En 1960, me transformo en migrante al salir por primera vez de mi pueblo, doliéndome como a toda provinciana y provinciano, dejar mi familia, los campos, agua, aire, cielo, mi tierra. Con un nudo en la garganta, pero animada por las promesas de progresar, no imaginé la cruel realidad que se me revelaría solo a pocas horas, en ese mismo viaje. En su momento pensé que era mala suerte, hoy sé que era normal aquello que físicamente me sucedió. Me dio el mal de altura, como todos decimos en mi tierra “me dio soroche”, mi entrañas se revolvieron y revelaron, vomité con vergüenza y dolor sin saber qué hacer. Las monjas eran tan delicadas que no soportaron mis fluidos, mi tristeza humana, “piadosamente” decidieron que debía seguir el viaje en la maletera del bus, allí donde estaban los bultos como un bulto más, sacudida salvajemente por los baches del trayecto a Lima, en esos tiempos donde no había pavimento, sólo carretera afirmada.
Llegué a Lima como un fardo magullado, maltrecha y asustada. Despojada de mi condición humana en tiempos donde la democracia estaba emergiendo y las mujeres apenas soñábamos con nuestros derechos. En tiempos donde una parte importante de la iglesia católica en su plan de evangelización y piedad, asumía el papel de enroladoras de jóvenes andinas, campesinas y amazónicas, para empleadas del hogar de las familias de clase media y alta de Lima. Práctica que encubría una versión moderna de esclavitud a mediados del siglo XX.

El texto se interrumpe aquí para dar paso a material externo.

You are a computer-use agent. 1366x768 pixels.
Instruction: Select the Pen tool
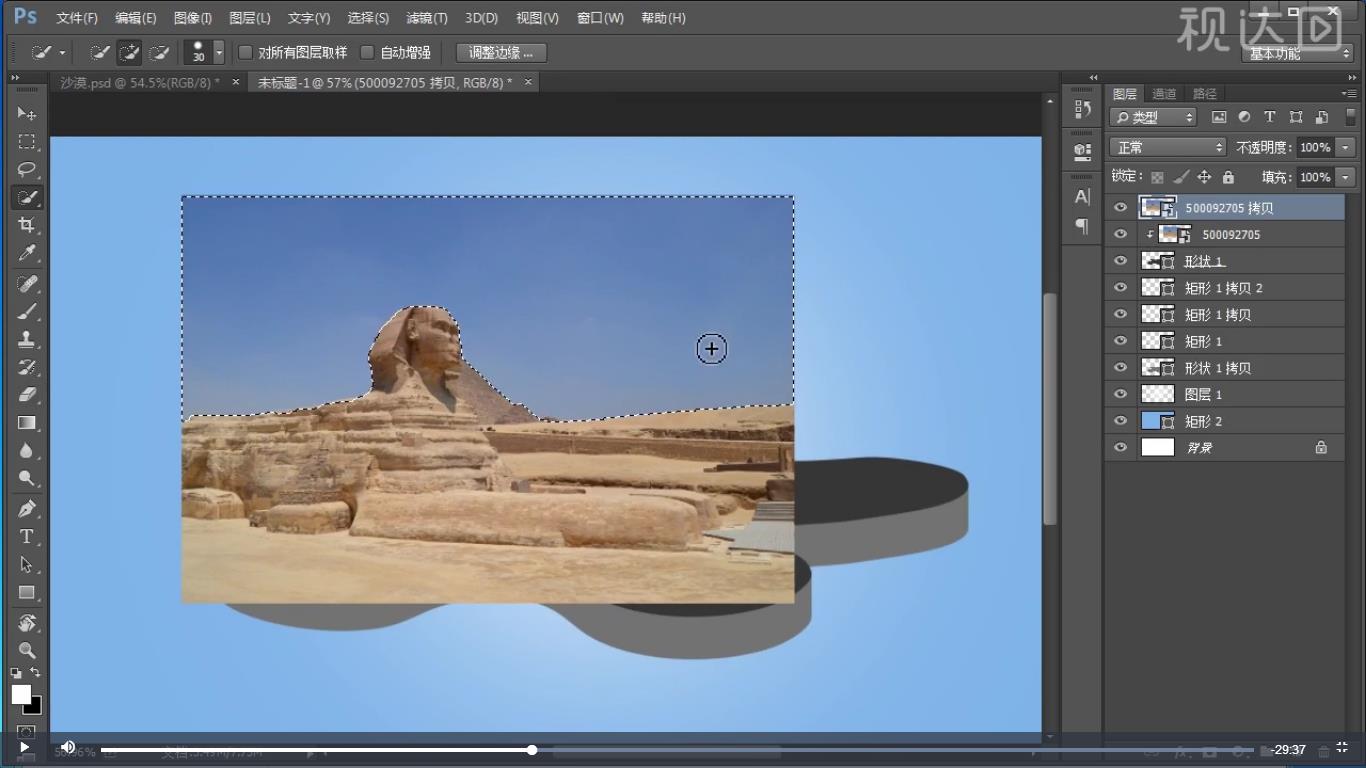point(27,508)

Me hice imigrante con 15 años, seducida con la promesa de acceder a educación inexistente en mi pueblo, llegando primero a
Un lunes de marzo a las once de la mañana, nací por segunda vez, esta vez pese a ser una adolescente, con más temor de cuando fui siete mesina. Fui elegida entre otras adolescentes que estaban conmigo, para ser distribuida al distrito de Miraflores. Vino a recogerme mi empleador que en ese tiempo me dijeron era “el patrón o señor de la casa”.
Tomamos un colectivo, al mismo tiempo que me moría de miedo ante tanto ruido, autos que parecían estrellarse con el nuestro, edificios que nunca había visto en el campo, calles completamente descocidas, mientras que en mi corazón se asentaba el peso de una roca gigante y me dolía ser migrante, huérfana y pobre.
Me inicié como Trabajadora del Hogar (TdH) encubierta, oficialmente era la "ahijada" que ayudaba en las labores de la casa a cambio de comida, techo y estudios, al interior de una familia aparentemente de cinco miembros. El señor de la casa era bombero, la señora ama de casa, una hija enfermera y un hijo médico ambos trabajaban en el Hospital de policía, el tercer hijo era abogado con dos hijos y esposa. A ello se sumaba una anciana de 96 años con necesidad de cuidados diurnos y nocturnos, una sobrina y algunos paisanos de Cajamarca que eran pensionistas (inquilinos con servicio de alimentación). Un total de quince personas, a quienes serviría en adelante junto con otra compañera de trabajo, también de Cajamarca pero muy diferente a mí en color y facciones. Ella sería usada en adelante para hacerme sentir discriminada por mi color de piel y choledad, decían mis empleadores y sus hijas/os que yo era chola, no parecía cajamarquina porque eran blancas como mi compañera de trabajo.
La lección de quién era y el lugar que ocupaba en la familia, fue abrupta y acelerada, cuando llegamos, era medio día, hora de almuerzo. Habían cocinado chupe de camarones, la señora ordenó que me sirvieran un plato, luego me llevaron a comer junto al caño de la lavandería en el patio. El patio y la cocina, eran los lugares de las TdH, puesto que estábamos para realizar trabajo y trabajo todo el día, por cuanto no necesitábamos nada más que una frazada vieja y un cartón para dormir, aun recuerdo la mía, era una frazada de banderitas rojas, bastante usada, sucia y hueca.
Nada de eso me importó en ese momento, sólo miraba aterrada mi plato, mientras pensaba que en Lima comían cucarachas grandes a las que llamaban camarones, no probé bocado, quedándome de hambre ese día y tantos otros, hasta cuando me fui acostumbrando a ser parte de esta Lima que en ese tiempo sólo se enorgullecía de sus platos y cocina de la costa, pero para quienes somos de la sierra, fue y sigue siendo un lugar de choque de culturas, de discriminación, agresividad y mucho temor cuando nadie te acoge, orienta, apoya y enseña.